Some had wheels that turned, but these needed to be pushed or pulled. A few of the early 19th-century push toy trains were made of tinplate, like the large, durable, stylized locomotive toys in the U.S., which were painted red and gold and decorated with hearts and flowers. transmodeler se 5
Around 1875, technological advancements in materials and manufacturing allowed tin to be scraped, cut, wrapped, and lithographed faster than previously.
Toy trains were revolutionized when Märklina German company that specialized in doll house accessories, sought to make an equivalent toy for boys in which a continuous revenue stream could be ensured by selling add-on accessories for decades after the initial purchase. Along with boxed sets containing a train and monitor, Märklin offered additional track, rolling stock, and buildings offered separately, creating the predecessor to the modern model train layout featuring scenery and buildings in addition to an operating train.
Electric trains adopted, with the first appearing in 1897, made from the U.S. firm Carlisle & Finch. As residential use of power became more common from the early 20th century, electric trains gained popularity and as time moved on, these electrical trains grew in sophistication, gaining lighting, the ability to change management, to emit a whistling sound, to smoke, to couple and uncouple cars and even load and unload cargo. Toy trains by the first half of the 20th century were frequently made of lithographed tin; later trains were frequently made mainly of plastic.

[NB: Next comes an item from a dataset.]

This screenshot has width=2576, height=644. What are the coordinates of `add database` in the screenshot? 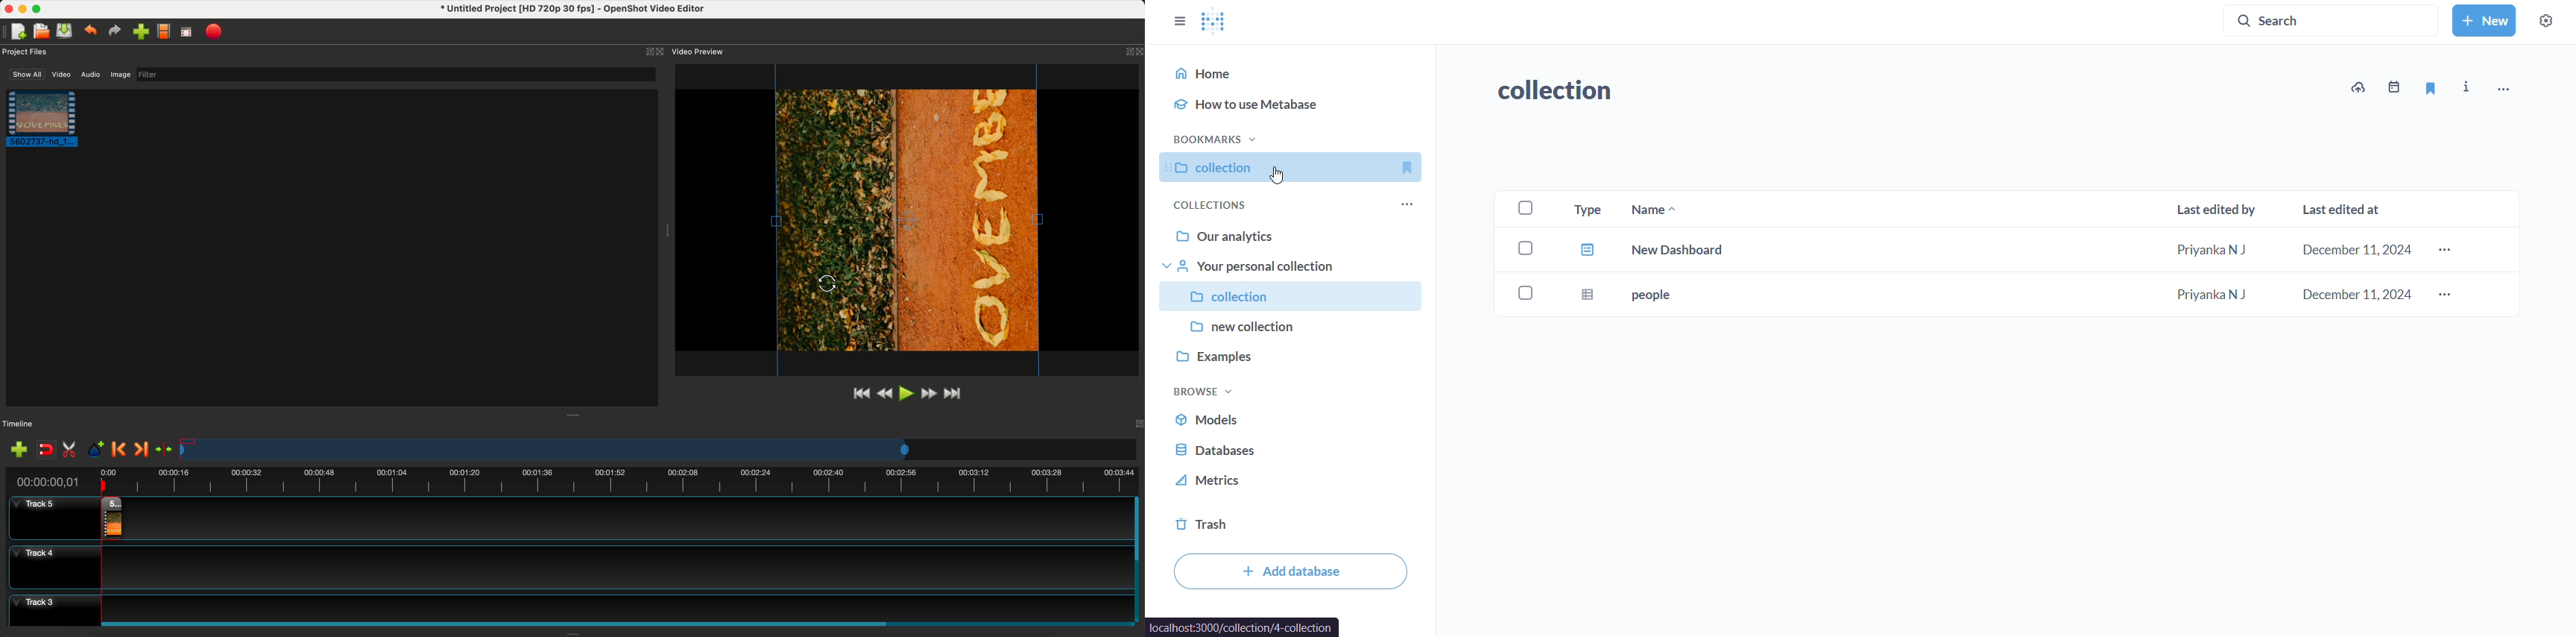 It's located at (1293, 571).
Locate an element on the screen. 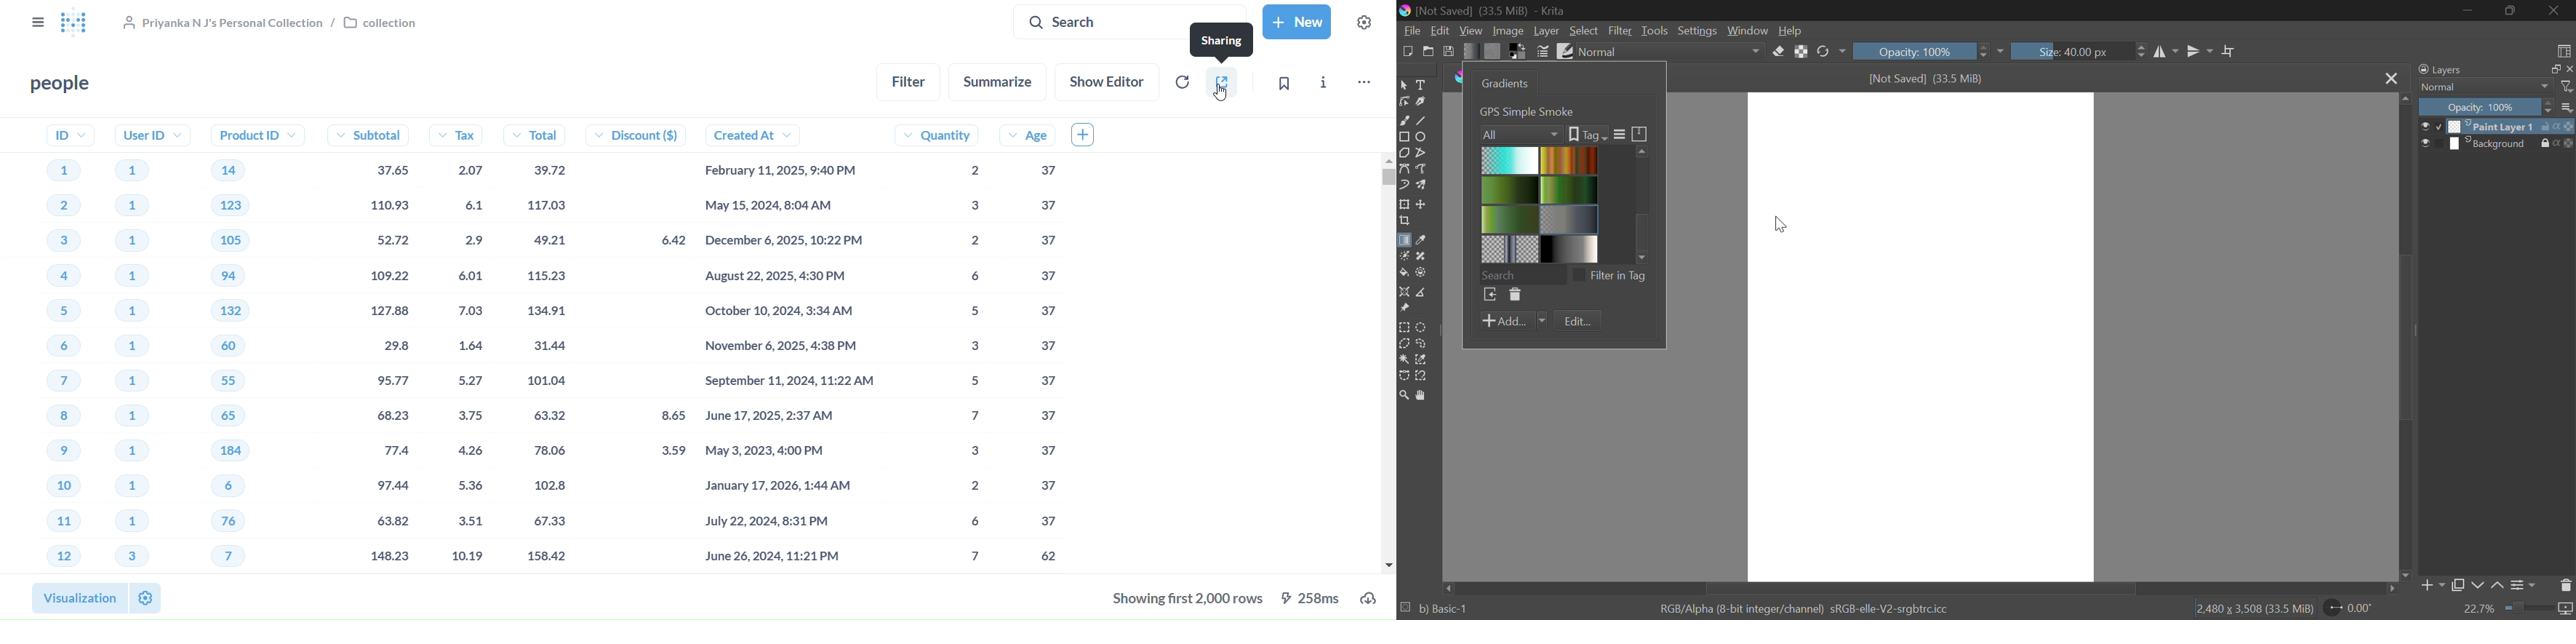 This screenshot has height=644, width=2576. full screen is located at coordinates (2553, 70).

Pull toys and wind-up trains were marketed towards kids, while electrical trains were marketed towards teens, especially teenaged boys. Consumer interest in trains as toys waned in the late 1950s, but has undergone resurgence since the late 1990s due in large part to the popularity of Thomas the Tank Engine.

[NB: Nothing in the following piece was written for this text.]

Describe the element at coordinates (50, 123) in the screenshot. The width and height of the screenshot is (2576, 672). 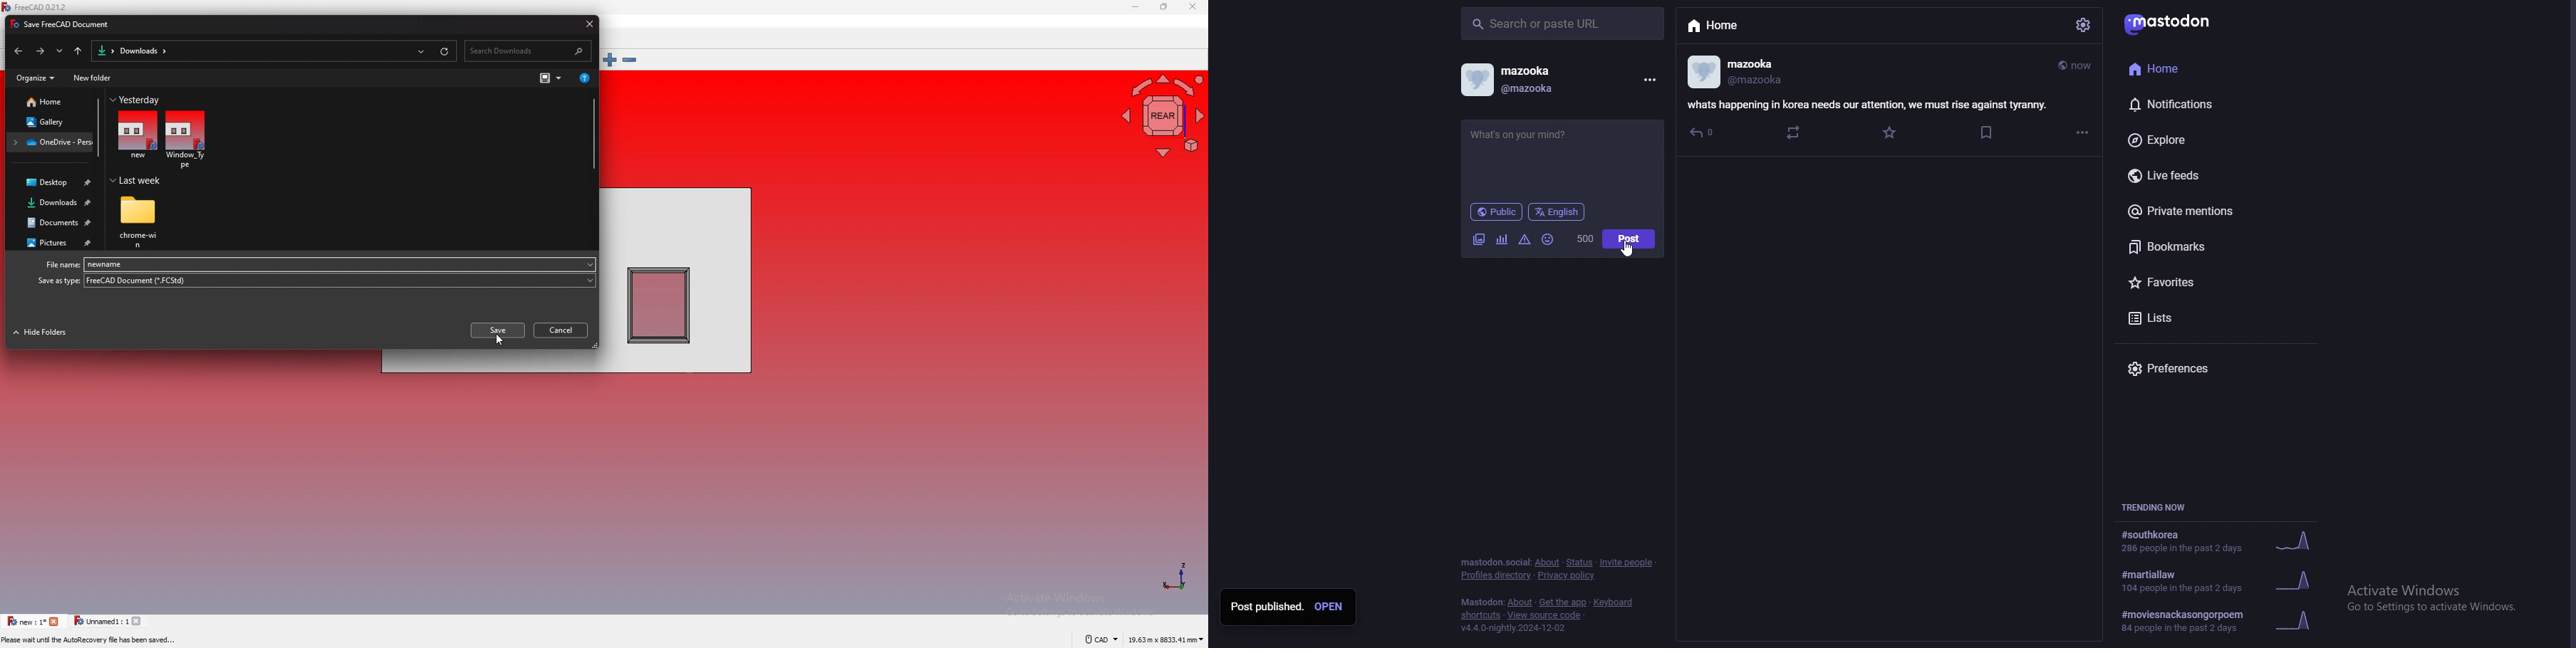
I see `gallery` at that location.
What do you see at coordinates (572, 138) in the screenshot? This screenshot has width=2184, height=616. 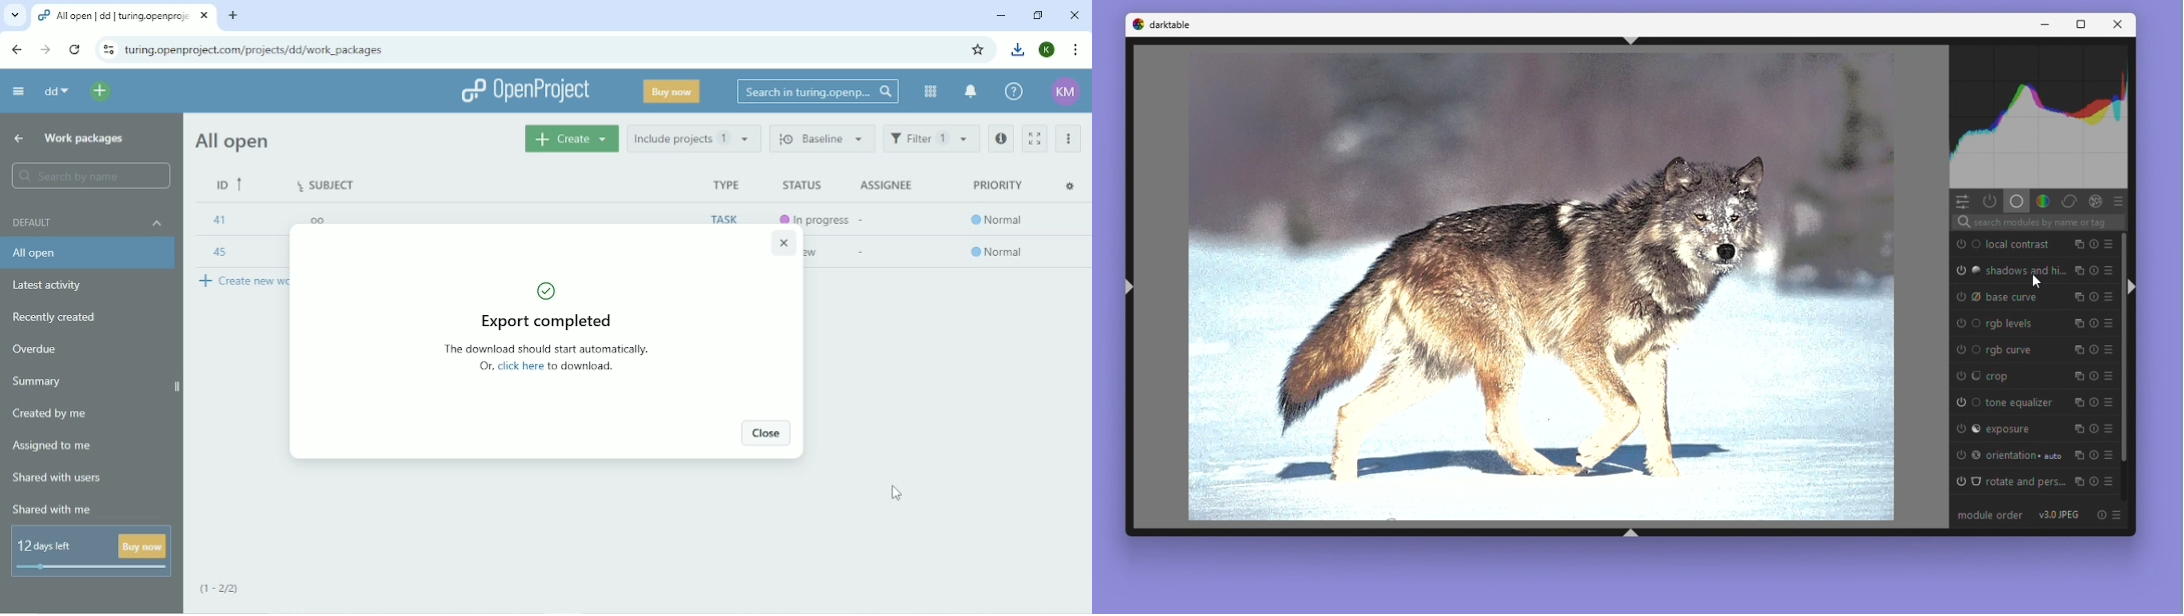 I see `Create` at bounding box center [572, 138].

Today, S gauge and O gauge railroads continue to be considered toy trains by their adherents and are often accessorized with semi-scale model buildings by Plasticville or even K-Line (who owns the rights to the Plasticville-like buildings produced by Marx in the 1950s into the 1970s). However, due to their high price, one is more inclined to locate an HO scale or N scale train set in a toy shop than an O scale collection.

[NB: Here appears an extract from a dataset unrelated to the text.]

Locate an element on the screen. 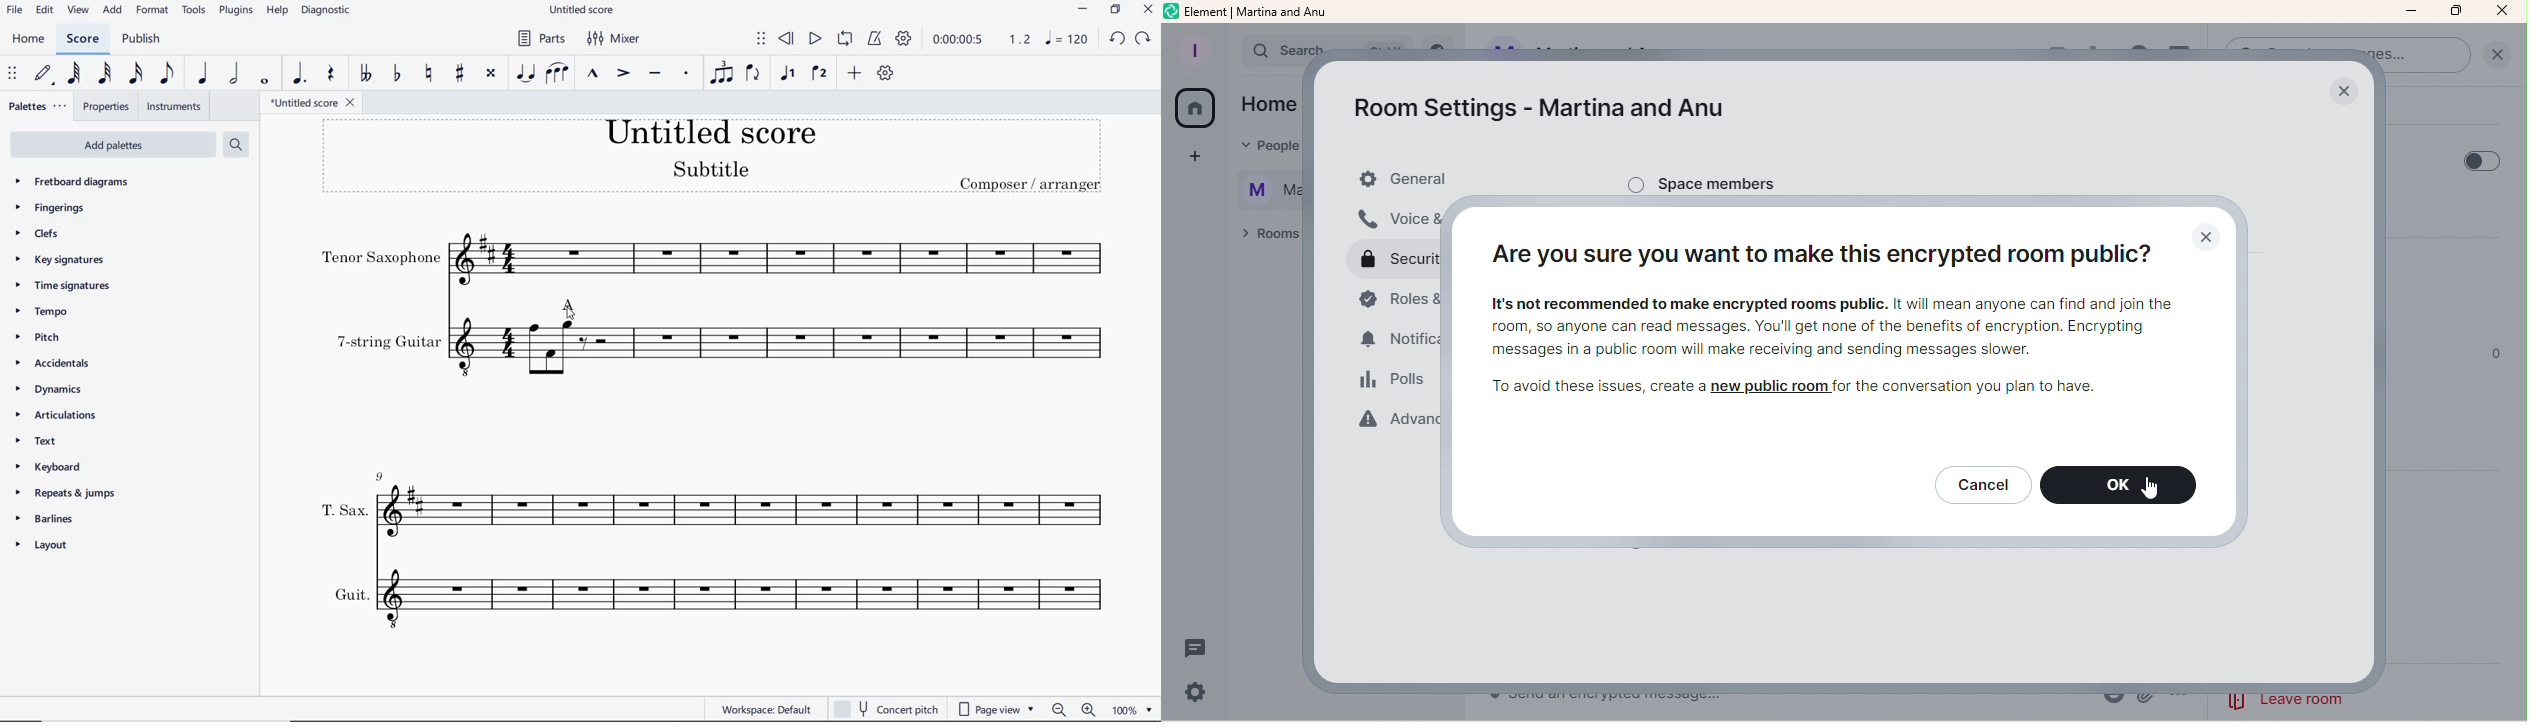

Many modern electric toy trains comprise sophisticated electronics which exude digitized sound effects and permit the operator to safely and easily run several remote control trains on one loop of track. In the last few years, many toy rail operators will operate a train with a TV camera in the front part of the motor and hooked up to a display, such as computer monitor. This will show a picture, like that of a genuine (smaller size) railroad.